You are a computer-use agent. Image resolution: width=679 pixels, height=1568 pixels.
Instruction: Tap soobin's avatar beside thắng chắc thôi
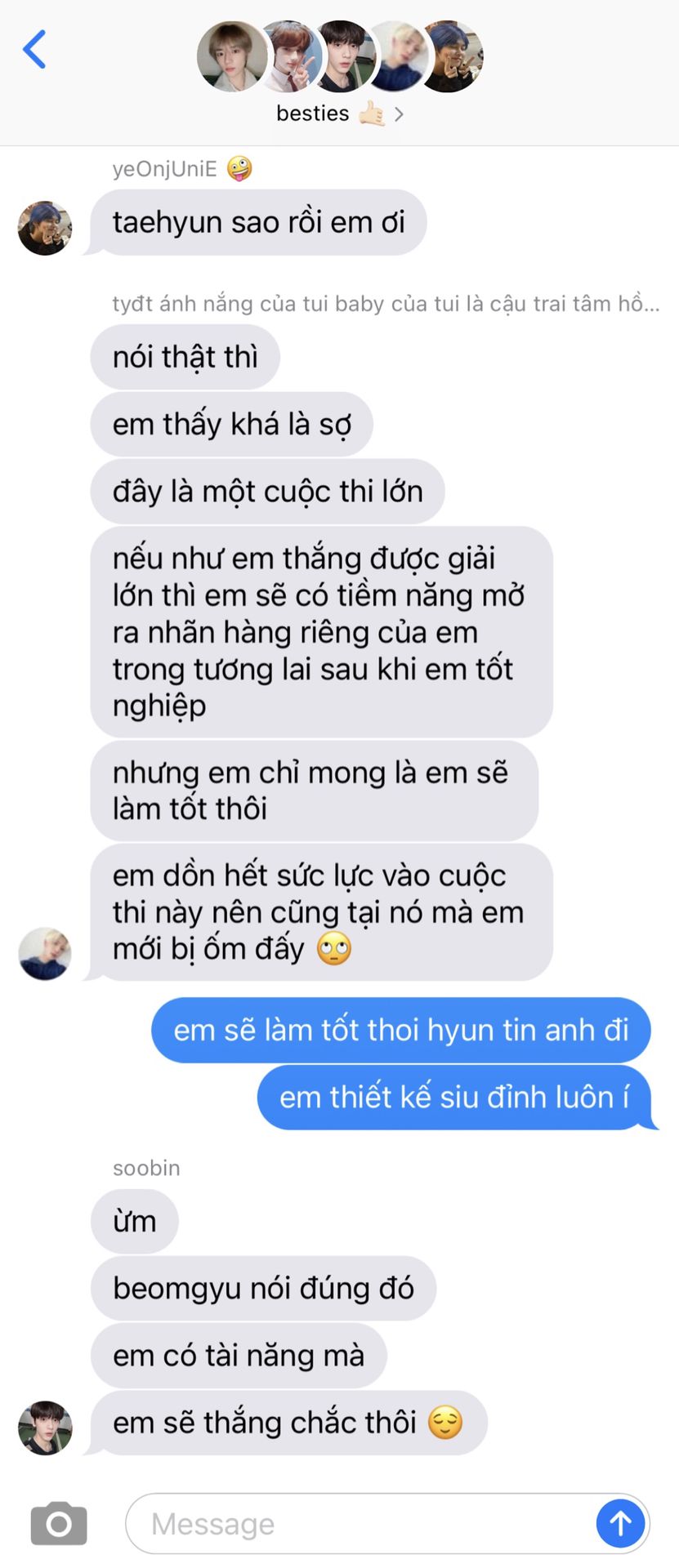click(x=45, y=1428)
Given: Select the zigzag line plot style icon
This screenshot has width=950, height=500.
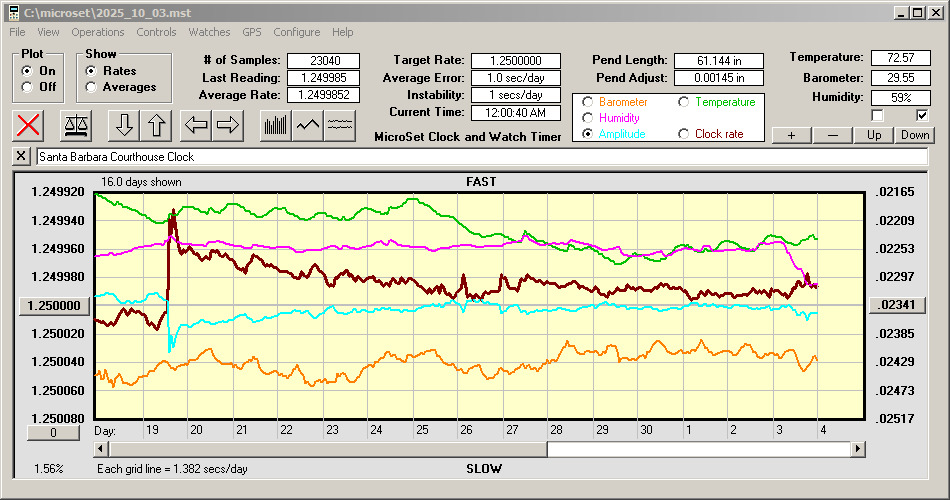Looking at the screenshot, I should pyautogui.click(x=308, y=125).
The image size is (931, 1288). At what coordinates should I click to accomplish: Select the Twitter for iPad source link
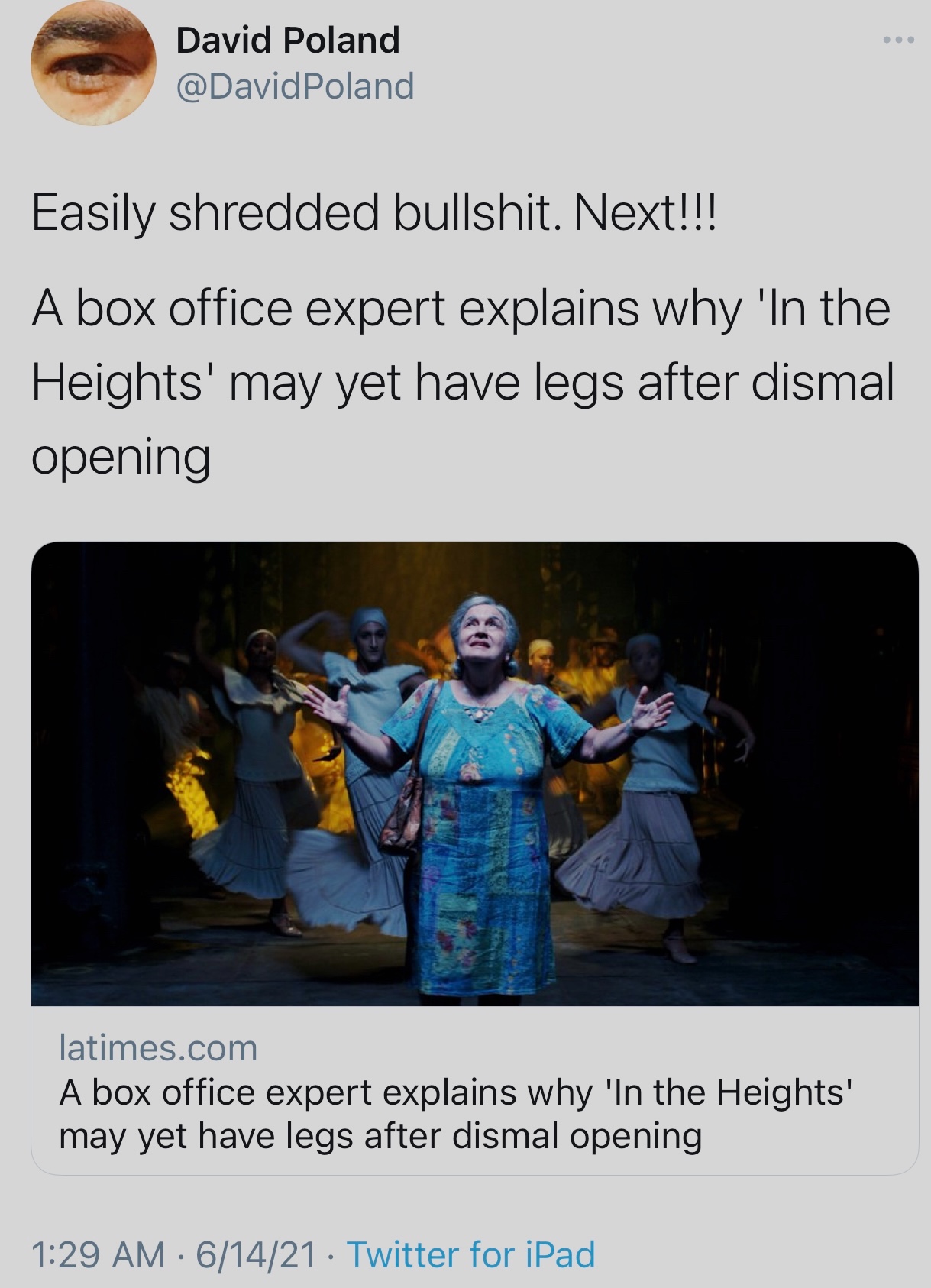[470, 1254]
* * * * * * * * *
WHAT NEEDS TO BE DONE
None of the pictures belong in the copy; transcribe the rest of the data exactly.

ANSWER TO THE PROBLEM
You are a computer-use agent. Image resolution: width=679 pixels, height=1568 pixels.
Instruction: Tap soobin's avatar beside thắng chắc thôi
click(x=45, y=1428)
Given: Select the zigzag line plot style icon
This screenshot has width=950, height=500.
Looking at the screenshot, I should pyautogui.click(x=308, y=125).
The image size is (931, 1288). At what coordinates should I click to accomplish: Select the Twitter for iPad source link
[470, 1254]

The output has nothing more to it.